Exercise materials below:

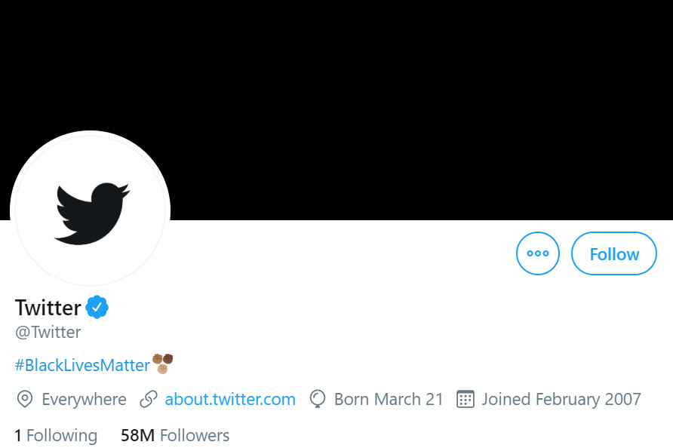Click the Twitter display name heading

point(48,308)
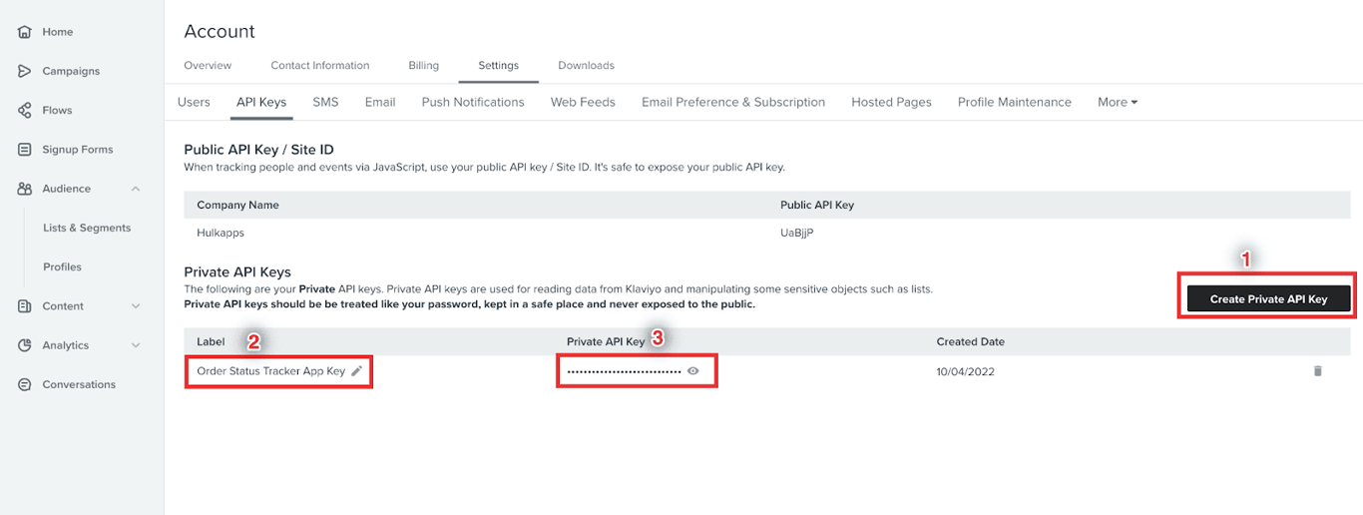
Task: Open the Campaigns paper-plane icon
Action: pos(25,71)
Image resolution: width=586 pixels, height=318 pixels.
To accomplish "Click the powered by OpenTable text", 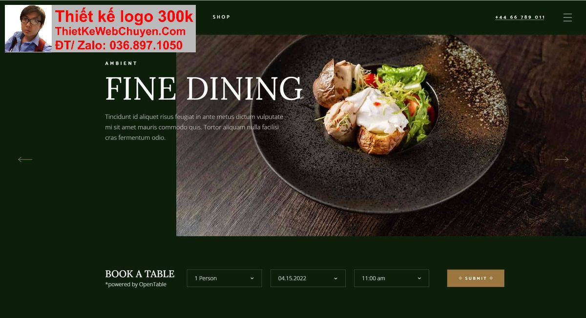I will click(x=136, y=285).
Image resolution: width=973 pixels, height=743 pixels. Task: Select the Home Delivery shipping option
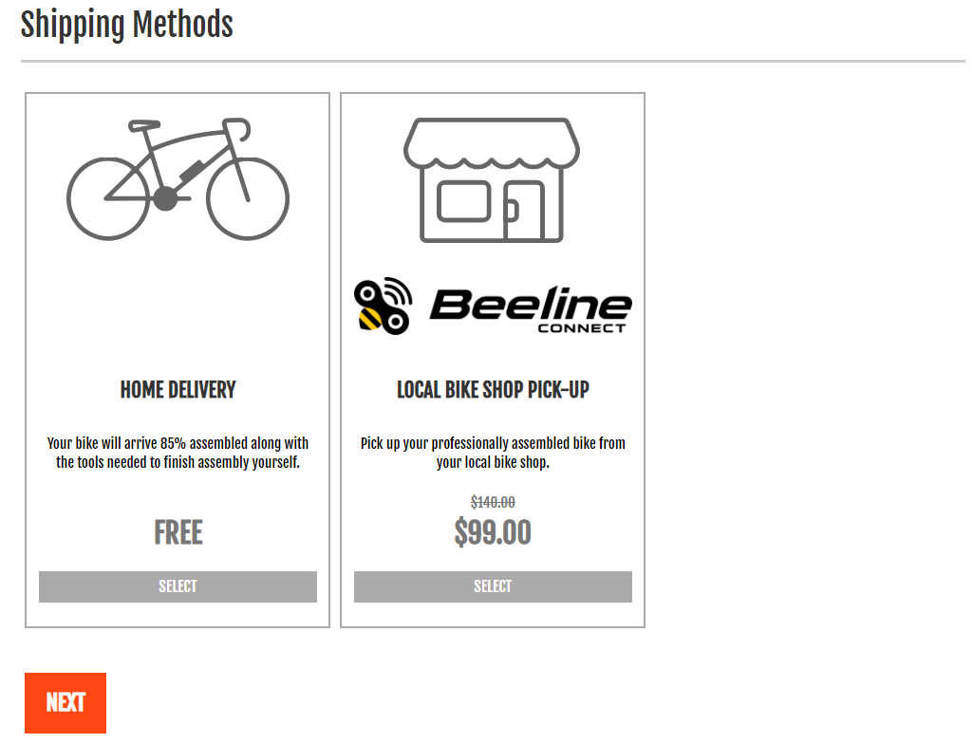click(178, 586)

End of Exercise materials.
Exercise materials below:

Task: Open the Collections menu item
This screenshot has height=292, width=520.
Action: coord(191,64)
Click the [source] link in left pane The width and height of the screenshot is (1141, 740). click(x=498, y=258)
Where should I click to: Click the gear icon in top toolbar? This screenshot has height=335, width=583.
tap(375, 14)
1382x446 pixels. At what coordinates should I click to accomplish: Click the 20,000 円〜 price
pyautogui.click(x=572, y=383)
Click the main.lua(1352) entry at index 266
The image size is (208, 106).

End of Exercise materials.

** About this exercise **
Reproduce exactly the lines above from the line with "Click the [source]" to the line with "The image size is (208, 106).", including both, and add nothing.

** Worked solution **
Click the [source] link in left pane The width and height of the screenshot is (1141, 740). click(x=498, y=258)
Where should I click to: Click the gear icon in top toolbar? This screenshot has height=335, width=583.
tap(375, 14)
1382x446 pixels. At what coordinates should I click to accomplish: Click the 20,000 円〜 price
pyautogui.click(x=572, y=383)
Click the main.lua(1352) entry at index 266
The image size is (208, 106).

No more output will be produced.